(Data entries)
[START]

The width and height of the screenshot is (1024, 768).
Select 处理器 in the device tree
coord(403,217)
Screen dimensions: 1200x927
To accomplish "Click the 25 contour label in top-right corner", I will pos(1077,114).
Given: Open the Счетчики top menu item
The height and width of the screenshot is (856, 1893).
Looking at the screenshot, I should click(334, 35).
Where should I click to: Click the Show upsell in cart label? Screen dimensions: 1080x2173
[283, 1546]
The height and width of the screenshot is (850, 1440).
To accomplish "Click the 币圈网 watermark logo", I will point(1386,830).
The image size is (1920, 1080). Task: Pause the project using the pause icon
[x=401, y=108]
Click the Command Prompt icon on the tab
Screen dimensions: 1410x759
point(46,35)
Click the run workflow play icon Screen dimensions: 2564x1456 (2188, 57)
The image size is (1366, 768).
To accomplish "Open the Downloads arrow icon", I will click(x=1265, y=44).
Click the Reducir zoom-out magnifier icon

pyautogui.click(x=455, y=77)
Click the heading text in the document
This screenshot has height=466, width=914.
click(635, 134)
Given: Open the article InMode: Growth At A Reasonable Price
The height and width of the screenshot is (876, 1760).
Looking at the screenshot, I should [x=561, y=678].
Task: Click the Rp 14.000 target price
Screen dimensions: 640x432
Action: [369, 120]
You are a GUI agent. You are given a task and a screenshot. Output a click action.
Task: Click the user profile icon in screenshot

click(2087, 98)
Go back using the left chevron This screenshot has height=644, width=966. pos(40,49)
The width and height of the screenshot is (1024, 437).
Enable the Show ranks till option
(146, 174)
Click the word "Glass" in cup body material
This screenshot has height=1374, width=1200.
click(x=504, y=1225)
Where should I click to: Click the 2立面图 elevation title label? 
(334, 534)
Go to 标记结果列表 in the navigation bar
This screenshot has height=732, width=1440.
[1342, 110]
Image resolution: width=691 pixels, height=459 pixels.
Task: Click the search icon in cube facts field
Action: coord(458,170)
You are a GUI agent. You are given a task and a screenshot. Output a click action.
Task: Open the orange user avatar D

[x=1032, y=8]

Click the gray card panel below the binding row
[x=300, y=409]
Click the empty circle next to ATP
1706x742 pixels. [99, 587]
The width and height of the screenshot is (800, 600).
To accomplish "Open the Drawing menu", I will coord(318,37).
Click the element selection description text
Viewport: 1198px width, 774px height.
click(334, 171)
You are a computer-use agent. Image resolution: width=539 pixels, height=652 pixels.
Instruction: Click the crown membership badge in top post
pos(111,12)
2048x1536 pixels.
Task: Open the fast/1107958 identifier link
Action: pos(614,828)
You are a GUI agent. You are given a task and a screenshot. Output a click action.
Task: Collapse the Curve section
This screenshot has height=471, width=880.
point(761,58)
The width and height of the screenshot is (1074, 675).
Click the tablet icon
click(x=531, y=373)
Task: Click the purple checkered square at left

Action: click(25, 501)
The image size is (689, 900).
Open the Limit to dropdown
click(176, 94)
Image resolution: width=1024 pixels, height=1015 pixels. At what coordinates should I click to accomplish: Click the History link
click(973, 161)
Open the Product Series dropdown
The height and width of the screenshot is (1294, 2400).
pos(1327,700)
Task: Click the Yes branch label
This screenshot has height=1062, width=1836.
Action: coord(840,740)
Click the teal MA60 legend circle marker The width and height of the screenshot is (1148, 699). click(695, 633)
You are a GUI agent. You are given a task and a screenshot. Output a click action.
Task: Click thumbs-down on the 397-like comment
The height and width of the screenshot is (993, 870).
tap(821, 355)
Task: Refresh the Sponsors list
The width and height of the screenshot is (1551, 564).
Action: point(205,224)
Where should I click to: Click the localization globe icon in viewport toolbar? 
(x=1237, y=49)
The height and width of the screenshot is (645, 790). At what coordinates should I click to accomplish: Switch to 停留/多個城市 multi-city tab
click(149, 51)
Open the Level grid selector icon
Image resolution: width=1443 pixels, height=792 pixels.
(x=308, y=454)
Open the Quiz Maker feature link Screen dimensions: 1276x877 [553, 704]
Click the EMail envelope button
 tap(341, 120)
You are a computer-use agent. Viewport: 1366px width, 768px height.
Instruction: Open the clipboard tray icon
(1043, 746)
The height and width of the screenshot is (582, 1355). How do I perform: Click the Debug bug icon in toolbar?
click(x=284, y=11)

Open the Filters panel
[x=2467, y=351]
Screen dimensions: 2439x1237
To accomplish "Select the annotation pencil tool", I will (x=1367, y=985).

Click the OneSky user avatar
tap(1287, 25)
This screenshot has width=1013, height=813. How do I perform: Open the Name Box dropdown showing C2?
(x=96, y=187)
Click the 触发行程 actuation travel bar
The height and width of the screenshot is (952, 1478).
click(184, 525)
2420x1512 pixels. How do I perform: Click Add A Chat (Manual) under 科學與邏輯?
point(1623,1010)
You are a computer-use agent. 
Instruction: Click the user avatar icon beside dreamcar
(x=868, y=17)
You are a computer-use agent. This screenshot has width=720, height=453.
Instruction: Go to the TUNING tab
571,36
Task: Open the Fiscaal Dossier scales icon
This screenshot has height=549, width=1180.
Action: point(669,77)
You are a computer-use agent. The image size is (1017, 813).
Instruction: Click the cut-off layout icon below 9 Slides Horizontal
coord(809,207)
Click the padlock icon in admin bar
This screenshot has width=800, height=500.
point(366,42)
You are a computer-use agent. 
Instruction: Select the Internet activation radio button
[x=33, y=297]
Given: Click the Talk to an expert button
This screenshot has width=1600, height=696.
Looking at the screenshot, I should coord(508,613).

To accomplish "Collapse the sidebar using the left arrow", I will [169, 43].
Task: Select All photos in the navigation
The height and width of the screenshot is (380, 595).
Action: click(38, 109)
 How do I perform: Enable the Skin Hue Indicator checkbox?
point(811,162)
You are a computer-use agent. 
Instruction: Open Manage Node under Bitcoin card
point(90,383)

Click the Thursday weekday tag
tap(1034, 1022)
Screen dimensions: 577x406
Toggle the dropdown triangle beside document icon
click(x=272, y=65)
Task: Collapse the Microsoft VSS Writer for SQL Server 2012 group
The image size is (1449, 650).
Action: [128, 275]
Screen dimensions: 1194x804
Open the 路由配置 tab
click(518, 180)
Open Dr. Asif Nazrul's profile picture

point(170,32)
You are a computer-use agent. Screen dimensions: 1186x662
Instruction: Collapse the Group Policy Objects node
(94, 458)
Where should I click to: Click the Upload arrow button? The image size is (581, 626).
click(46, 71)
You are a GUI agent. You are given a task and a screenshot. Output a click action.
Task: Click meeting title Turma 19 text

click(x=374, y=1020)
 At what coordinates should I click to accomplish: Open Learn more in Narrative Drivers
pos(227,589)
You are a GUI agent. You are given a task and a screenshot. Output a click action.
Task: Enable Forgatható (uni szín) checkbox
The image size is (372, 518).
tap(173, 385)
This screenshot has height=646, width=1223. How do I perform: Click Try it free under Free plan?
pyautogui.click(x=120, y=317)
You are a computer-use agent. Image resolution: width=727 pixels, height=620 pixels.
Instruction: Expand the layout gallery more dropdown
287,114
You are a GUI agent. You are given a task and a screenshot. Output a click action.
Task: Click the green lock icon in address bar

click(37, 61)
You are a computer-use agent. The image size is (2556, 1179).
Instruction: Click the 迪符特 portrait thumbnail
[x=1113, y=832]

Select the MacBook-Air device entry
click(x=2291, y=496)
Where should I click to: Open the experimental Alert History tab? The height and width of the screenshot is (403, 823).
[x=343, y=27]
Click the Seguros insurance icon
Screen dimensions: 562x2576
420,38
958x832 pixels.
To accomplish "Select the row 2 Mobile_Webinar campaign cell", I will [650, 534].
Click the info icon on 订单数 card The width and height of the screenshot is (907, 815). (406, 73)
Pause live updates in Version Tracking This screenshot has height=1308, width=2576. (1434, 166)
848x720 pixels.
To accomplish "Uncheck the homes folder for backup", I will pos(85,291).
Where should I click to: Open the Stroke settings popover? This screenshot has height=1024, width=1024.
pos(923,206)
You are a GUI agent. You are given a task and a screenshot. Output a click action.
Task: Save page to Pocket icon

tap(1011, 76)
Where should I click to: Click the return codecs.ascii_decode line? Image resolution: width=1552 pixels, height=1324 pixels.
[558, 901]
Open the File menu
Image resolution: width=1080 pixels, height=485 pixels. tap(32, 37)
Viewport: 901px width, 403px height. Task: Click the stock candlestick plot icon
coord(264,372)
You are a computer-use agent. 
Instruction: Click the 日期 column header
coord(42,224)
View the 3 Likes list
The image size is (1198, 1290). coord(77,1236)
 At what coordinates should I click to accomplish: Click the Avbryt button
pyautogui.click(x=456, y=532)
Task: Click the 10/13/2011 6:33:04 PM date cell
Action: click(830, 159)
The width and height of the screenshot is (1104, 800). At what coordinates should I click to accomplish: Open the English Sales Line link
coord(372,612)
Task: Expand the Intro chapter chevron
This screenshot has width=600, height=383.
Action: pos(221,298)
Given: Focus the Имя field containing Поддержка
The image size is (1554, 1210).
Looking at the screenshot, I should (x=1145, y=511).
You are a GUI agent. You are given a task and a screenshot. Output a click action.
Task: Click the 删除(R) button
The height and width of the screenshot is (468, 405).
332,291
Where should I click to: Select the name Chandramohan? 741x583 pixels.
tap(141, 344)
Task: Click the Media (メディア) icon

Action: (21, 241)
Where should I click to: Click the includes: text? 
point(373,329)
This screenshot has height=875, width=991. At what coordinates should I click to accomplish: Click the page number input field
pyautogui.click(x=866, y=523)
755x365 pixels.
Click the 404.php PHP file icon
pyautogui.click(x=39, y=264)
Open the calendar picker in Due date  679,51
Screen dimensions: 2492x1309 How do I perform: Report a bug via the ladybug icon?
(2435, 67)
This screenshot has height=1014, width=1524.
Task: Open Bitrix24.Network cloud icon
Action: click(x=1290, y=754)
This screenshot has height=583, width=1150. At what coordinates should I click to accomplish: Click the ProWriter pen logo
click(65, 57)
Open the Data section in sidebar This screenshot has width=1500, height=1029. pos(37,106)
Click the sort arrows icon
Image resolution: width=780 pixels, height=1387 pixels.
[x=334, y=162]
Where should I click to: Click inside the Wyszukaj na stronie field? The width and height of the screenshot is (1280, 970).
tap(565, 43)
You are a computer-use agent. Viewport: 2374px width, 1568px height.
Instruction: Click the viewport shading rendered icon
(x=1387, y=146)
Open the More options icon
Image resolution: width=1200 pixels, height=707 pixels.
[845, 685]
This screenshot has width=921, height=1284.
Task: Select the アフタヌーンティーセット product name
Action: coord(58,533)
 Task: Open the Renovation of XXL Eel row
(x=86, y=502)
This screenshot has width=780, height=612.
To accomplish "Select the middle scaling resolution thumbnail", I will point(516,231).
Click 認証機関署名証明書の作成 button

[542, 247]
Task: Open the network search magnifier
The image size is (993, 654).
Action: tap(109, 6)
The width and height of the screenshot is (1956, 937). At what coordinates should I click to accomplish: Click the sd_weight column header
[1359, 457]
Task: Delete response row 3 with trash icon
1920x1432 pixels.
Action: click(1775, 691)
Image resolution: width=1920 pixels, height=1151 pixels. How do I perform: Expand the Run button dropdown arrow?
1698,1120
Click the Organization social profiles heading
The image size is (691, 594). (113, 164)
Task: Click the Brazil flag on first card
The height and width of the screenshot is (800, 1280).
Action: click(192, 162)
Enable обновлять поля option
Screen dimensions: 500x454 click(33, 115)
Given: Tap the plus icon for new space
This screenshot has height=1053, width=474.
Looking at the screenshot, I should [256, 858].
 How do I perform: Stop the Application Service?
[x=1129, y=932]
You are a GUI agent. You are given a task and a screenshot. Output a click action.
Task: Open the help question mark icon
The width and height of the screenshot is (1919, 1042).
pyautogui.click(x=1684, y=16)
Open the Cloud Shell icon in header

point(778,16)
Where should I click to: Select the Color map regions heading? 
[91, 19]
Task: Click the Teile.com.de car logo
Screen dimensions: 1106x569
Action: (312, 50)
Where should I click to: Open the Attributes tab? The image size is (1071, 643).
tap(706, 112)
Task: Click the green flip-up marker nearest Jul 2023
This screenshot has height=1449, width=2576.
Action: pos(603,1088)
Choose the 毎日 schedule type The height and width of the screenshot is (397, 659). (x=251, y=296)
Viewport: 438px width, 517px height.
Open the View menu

[END]

GIVEN EXERCISE:
Reproduce the entries starting at the line that contains "Open the calendar" and ending with the line that contains "[x=1129, y=932]", swapping "ladybug" for "beetle" and leaving everything else unchanged.

RESULT OF THE TASK:
Open the calendar picker in Due date  679,51
Screen dimensions: 2492x1309 How do I perform: Report a bug via the beetle icon?
(2435, 67)
This screenshot has height=1014, width=1524.
Task: Open Bitrix24.Network cloud icon
Action: click(x=1290, y=754)
This screenshot has height=583, width=1150. At what coordinates should I click to accomplish: Click the ProWriter pen logo
click(65, 57)
Open the Data section in sidebar This screenshot has width=1500, height=1029. pos(37,106)
Click the sort arrows icon
Image resolution: width=780 pixels, height=1387 pixels.
[x=334, y=162]
Where should I click to: Click inside the Wyszukaj na stronie field? The width and height of the screenshot is (1280, 970).
tap(565, 43)
You are a computer-use agent. Viewport: 2374px width, 1568px height.
Instruction: Click the viewport shading rendered icon
(x=1387, y=146)
Open the More options icon
Image resolution: width=1200 pixels, height=707 pixels.
[845, 685]
This screenshot has width=921, height=1284.
Task: Select the アフタヌーンティーセット product name
Action: coord(58,533)
 Task: Open the Renovation of XXL Eel row
(x=86, y=502)
This screenshot has width=780, height=612.
To accomplish "Select the middle scaling resolution thumbnail", I will point(516,231).
Click 認証機関署名証明書の作成 button

[542, 247]
Task: Open the network search magnifier
The image size is (993, 654).
Action: tap(109, 6)
The width and height of the screenshot is (1956, 937). At what coordinates should I click to accomplish: Click the sd_weight column header
[1359, 457]
Task: Delete response row 3 with trash icon
1920x1432 pixels.
Action: click(1775, 691)
Image resolution: width=1920 pixels, height=1151 pixels. How do I perform: Expand the Run button dropdown arrow?
1698,1120
Click the Organization social profiles heading
The image size is (691, 594). (113, 164)
Task: Click the Brazil flag on first card
The height and width of the screenshot is (800, 1280).
Action: click(192, 162)
Enable обновлять поля option
Screen dimensions: 500x454 click(33, 115)
Given: Tap the plus icon for new space
This screenshot has height=1053, width=474.
Looking at the screenshot, I should [256, 858].
 How do I perform: Stop the Application Service?
[x=1129, y=932]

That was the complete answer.